(Dataset entries)
_____

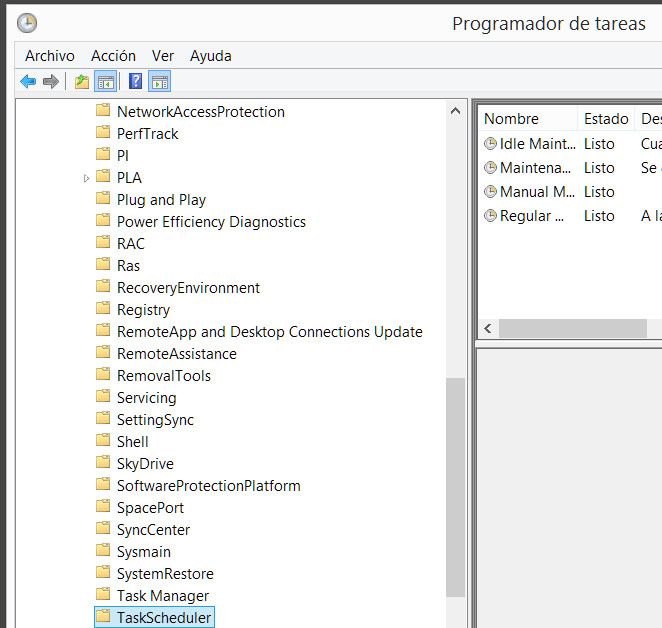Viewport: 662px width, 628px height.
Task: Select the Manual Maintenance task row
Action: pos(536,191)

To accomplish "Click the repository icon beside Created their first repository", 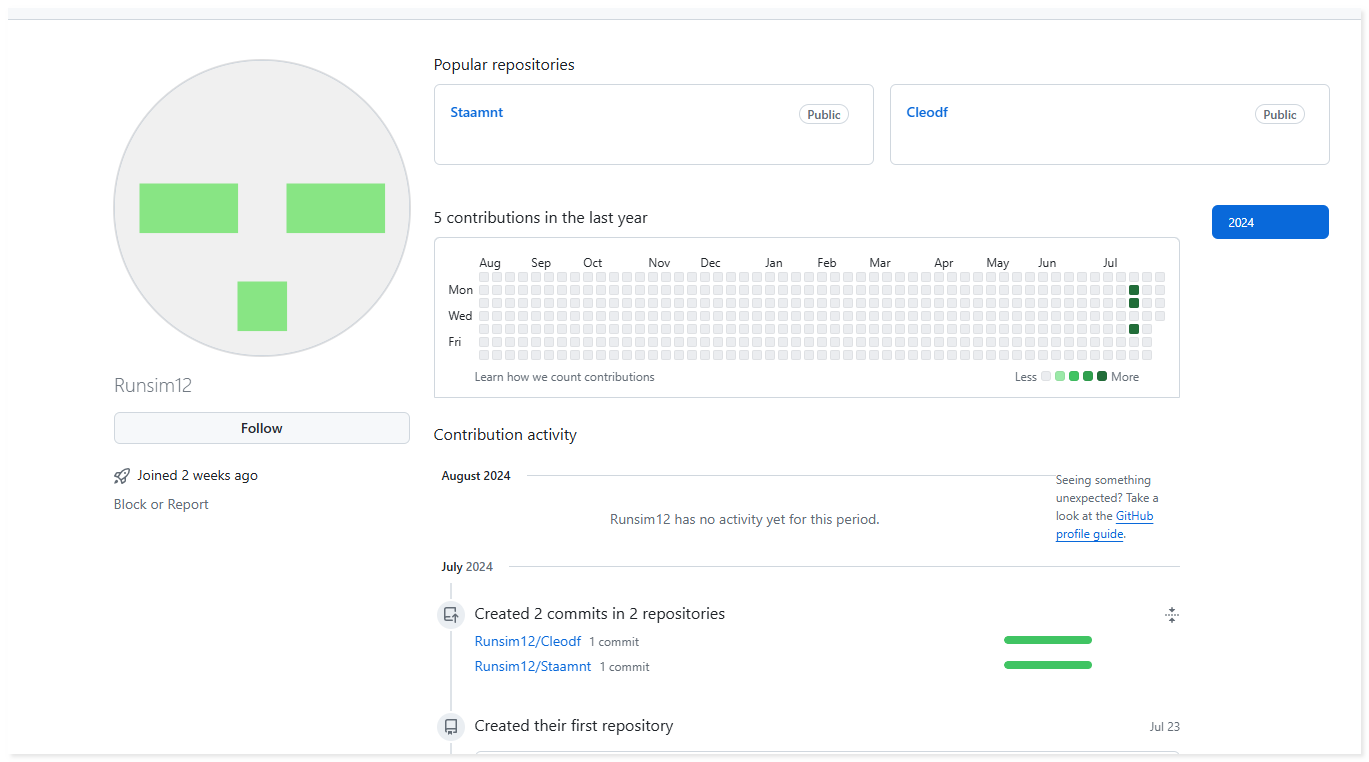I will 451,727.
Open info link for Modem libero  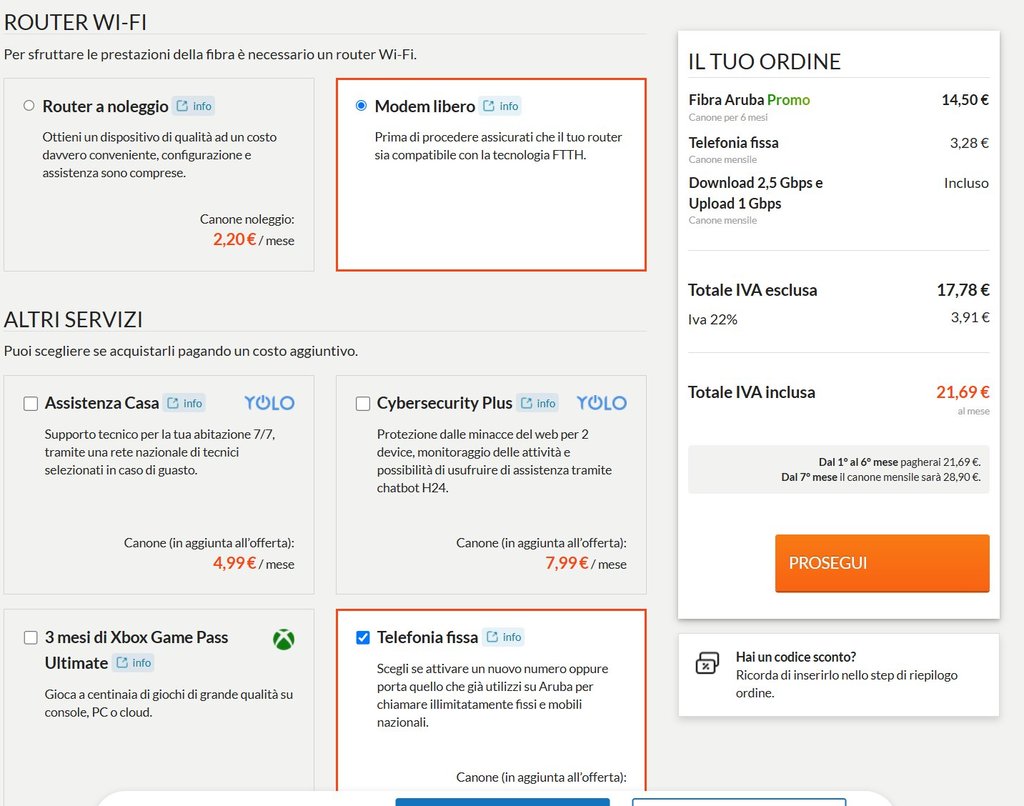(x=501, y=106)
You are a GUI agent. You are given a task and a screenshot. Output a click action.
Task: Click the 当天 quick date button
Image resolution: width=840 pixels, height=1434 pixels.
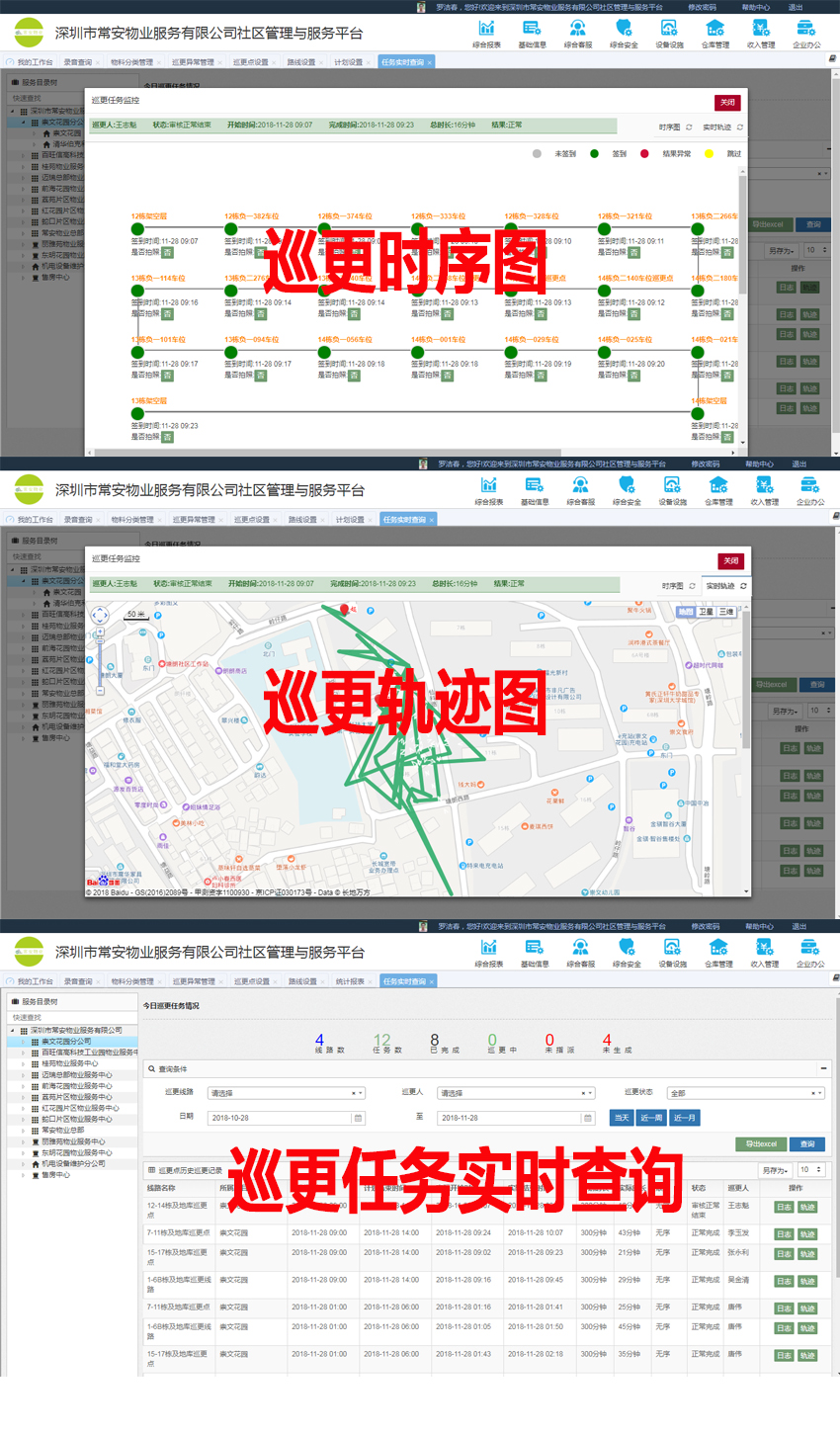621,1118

_____

(ABOUT THIS TASK) Only the lines from the one containing "Image resolution: width=840" through the last line of the data above, both included, belong in the reply, each restated exactly and without pictures.

(ANSWER TO THIS TASK)
Image resolution: width=840 pixels, height=1434 pixels.
621,1118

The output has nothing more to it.